A faithful copy is needed of the lines below from the one with "Click the POPULATION column header" up to and including the one with "Click the Add to list button"; set it down with no pictures and no other lines.

*DATA FOR THIS TASK*.
****************

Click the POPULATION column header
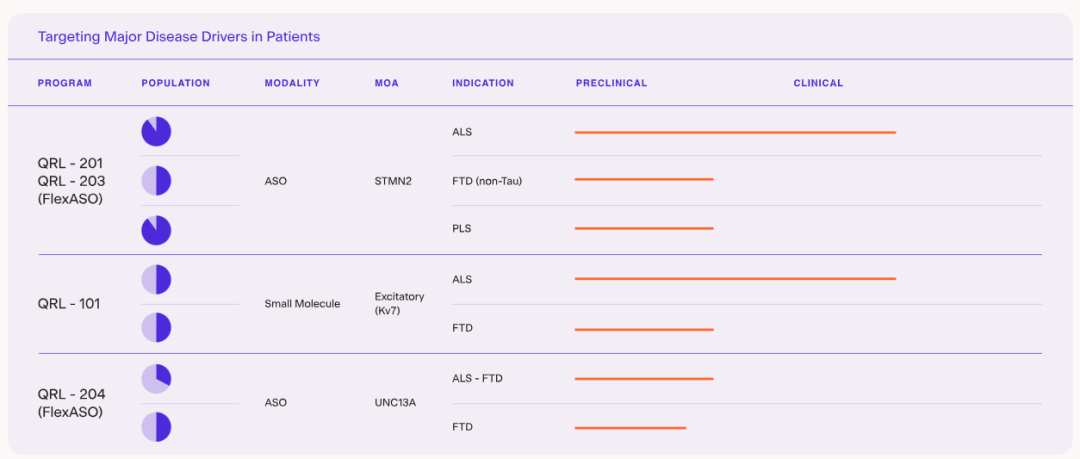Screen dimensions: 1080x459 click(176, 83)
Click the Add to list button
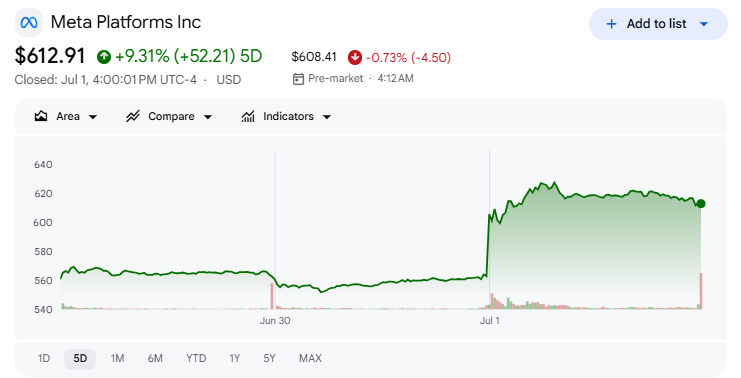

****************

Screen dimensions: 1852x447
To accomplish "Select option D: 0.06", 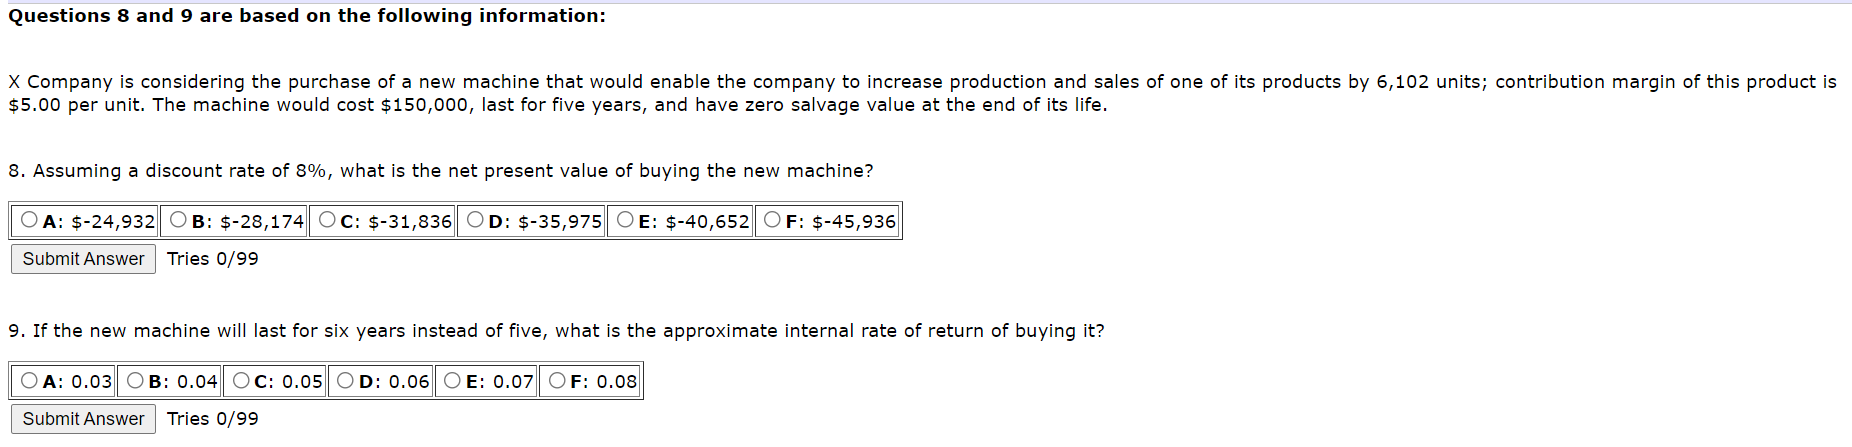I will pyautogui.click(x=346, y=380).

****************

*EXERCISE RESULT*.
Click the POPULATION column header
Screen dimensions: 1080x459 click(176, 83)
Click the Add to list button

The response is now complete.